Greensboro Four member Jibreel Khazan
is flattered by the attention and agrees with Hinson that young people
should have local role models - just as he did growing up in Greensboro's
Warnersville community.
Khazan especially admired two men
from his neighborhood - Dr. William Hampton and the Rev. J.T. Hairston.
Hampton delivered thousands of Warnersville
babies and was the first black person elected to the city council.
He also served on the local education
board.
Hairston was the pastor of Shiloh
Baptist Church for 53 years.
"They both died within a week of the
sit-in," Khazan said. "I was in a state of shock. We had just started
the movement, and I wanted to see both of them to thank them for taking
care of me and they died. But what they taught me lives inside of
me."
Khazan, who works with developmentally
disabled people in New Bedford, Mass., also speaks to young children.
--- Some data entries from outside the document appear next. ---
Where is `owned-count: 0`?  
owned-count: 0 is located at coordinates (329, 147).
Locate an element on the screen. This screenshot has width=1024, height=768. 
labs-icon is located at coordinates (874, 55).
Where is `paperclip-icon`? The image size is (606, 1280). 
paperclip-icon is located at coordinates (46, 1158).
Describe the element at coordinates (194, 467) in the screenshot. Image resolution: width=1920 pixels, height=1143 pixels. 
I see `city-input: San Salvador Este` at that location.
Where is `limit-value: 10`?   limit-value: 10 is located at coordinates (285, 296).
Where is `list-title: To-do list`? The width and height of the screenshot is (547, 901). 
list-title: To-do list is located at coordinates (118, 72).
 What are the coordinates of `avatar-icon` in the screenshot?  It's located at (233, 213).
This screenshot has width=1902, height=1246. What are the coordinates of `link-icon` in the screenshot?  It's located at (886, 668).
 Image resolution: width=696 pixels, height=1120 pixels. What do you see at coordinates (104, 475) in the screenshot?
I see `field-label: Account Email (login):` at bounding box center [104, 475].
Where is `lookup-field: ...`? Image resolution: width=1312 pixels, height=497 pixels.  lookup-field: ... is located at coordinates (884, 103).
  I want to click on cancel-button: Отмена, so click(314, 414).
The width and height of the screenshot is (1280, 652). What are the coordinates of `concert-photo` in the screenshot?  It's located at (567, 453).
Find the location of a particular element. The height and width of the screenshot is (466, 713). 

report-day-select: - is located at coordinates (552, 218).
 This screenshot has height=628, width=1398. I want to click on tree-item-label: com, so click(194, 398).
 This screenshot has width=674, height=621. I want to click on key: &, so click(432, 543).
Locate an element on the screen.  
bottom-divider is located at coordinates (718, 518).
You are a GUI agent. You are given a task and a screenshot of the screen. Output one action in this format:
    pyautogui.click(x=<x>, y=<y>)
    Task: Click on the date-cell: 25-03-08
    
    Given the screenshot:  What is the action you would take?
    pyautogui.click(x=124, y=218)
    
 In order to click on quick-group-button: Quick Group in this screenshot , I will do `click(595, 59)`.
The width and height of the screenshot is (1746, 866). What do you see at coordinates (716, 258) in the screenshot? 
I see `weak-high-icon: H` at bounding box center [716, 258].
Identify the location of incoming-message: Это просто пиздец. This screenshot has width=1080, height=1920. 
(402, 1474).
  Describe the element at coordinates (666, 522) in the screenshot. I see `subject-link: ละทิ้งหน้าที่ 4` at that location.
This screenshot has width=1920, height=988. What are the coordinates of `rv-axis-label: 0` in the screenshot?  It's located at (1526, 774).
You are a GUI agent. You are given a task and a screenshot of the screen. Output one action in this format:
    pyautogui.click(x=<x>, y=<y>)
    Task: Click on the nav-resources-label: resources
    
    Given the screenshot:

One belief he shares with them is
the importance of honoring those who came before them, regardless
of race.
"It is very important that we honor
our ancestors," he said. "It's important for all people.
"A lot think of people think we were
out there (at Woolworth's) on a dare and by ourselves," Khazan said.
"But we were only acting out what our elders had given us as a heritage
of freedom.
"We sought guidance from our elders
before and after the sit-in, and I still seek guidance from my elders."
From his elders, Khazan said he learned
to be humble and to love God and his community.
"And to have respect for all people,
whether they are rich or poor and regardless of color," he added.
"And to love America, regardless of its problems and to go out and
make it better if we can. They told us that hating somebody won't
do any good. Take that energy and do positive things with it.